After the performance was finished, Katherine and I grabbed a quick dinner before heading to our respective evening shows. I was disappointed to discover that whatever attraction there had been between us seemed to have vanished completely, and while we spent a pleasant enough couple of hours together it was obvious that neither of us wanted to take it any further. I did show her the book, though. She knew even less Latin than I did, but was impressed. She said it looked valuable and that I should take it somewhere to be appraised, although she didn’t look through it in any detail, as the pictures triggered her vertigo for some reason.
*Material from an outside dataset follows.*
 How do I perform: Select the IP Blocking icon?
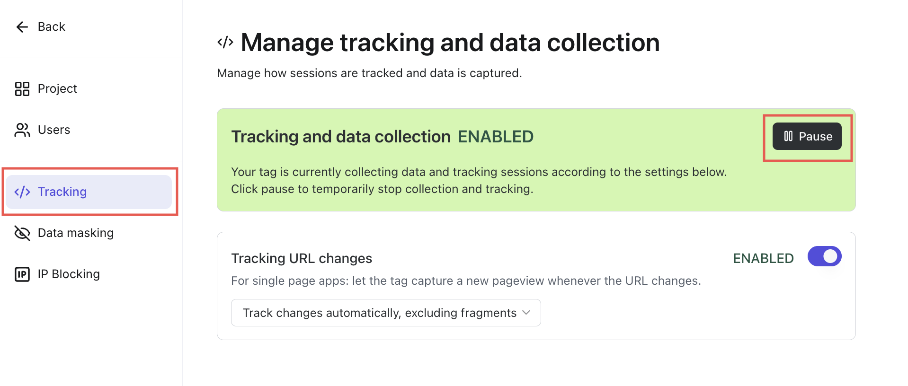click(22, 274)
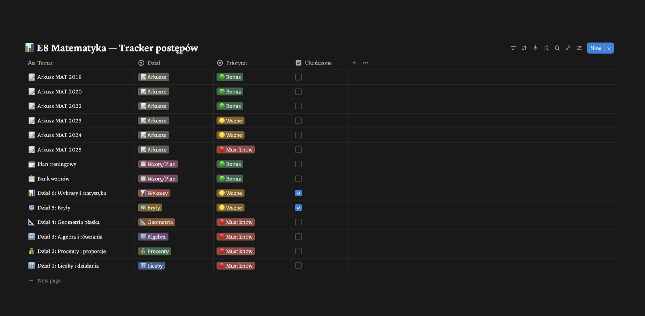Add a new property column with plus

coord(354,63)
Nothing of note occurred after I left. I did my show, a production of Much Ado About Nothing down at the Courtyard Theatre, with no problems. I returned home late, having gone for a drink with the stage manager and a couple of the actors, and felt far too awake to just go to bed, so I poured myself a small gin and tonic and decided to look through this book in more detail. Oddly enough, I somehow hadn’t learned any more Latin since I bought it twelve hours before, so reading it was still out of the question, but I went through and had a closer look at those woodcuts. There were about a dozen that I found, mostly mountains and cliffs but one appeared to be a tower, looming over the surrounding countryside at an odd angle, with tiny birds just visible circling the summit.

And then there was that picture of an empty sky. I’ve never had any fear of heights, but staring at that picture I felt… I don’t know, really. I just couldn’t look at it for too long. It seemed to open forever, nothing to do but fall into it. It was even stranger as there wasn’t much to the picture itself except for black ink and a few stylised stars, but something in the proportions just had that effect on me.

I decided that maybe Katherine had been right, and it might be valuable as an antique, so I did some research to try and find out more about it. Latin fell out of favour as a language for academic texts in the 18th Century and I really doubted the thing was that old. Since then it was only really used for religious texts but the book certainly didn’t look like it was full of prayers. Searching Ex Altiora online didn’t do much good – the phrase was used in a few old prayers, there was a company called Altiora and something in Italian about football, but nothing that looked even remotely like it related to my book.

Searching for Jurgen Leitner wasn’t much better. It brought up an entry for an Austrian musician and a few Facebook pages, although they all seemed to have umlauts in their names, unlike the one in the book, and none of them looked like the sorts to have a library full of strange Latin texts. The only thing I found that looked even remotely relevant was a listing on eBay from 2007. The auction was titled “Key of Solomon 1863 owned by MacGregor Mathers and Jurgen Leitner” and had been won for just over £1200 by a deactivated user – grbookworm1818. There was no picture or description – just the title and the winning bid. I decided to call it a night and go to bed. I think I had a nightmare, but I don’t remember the details.

I slept in very late the next day and by the time I awoke there wasn’t much daylight left, but I spent the hours until my show contacting book dealers that I’d looked up online. All of them put the book’s age between 100 and 150 years, and said it looked like it had been custom-bound. Most offered to buy it off me for a few hundred pounds, but at this point I was more interested in information about it. Unfortunately, none of them had heard of it before, or seemed at all familiar with its contents.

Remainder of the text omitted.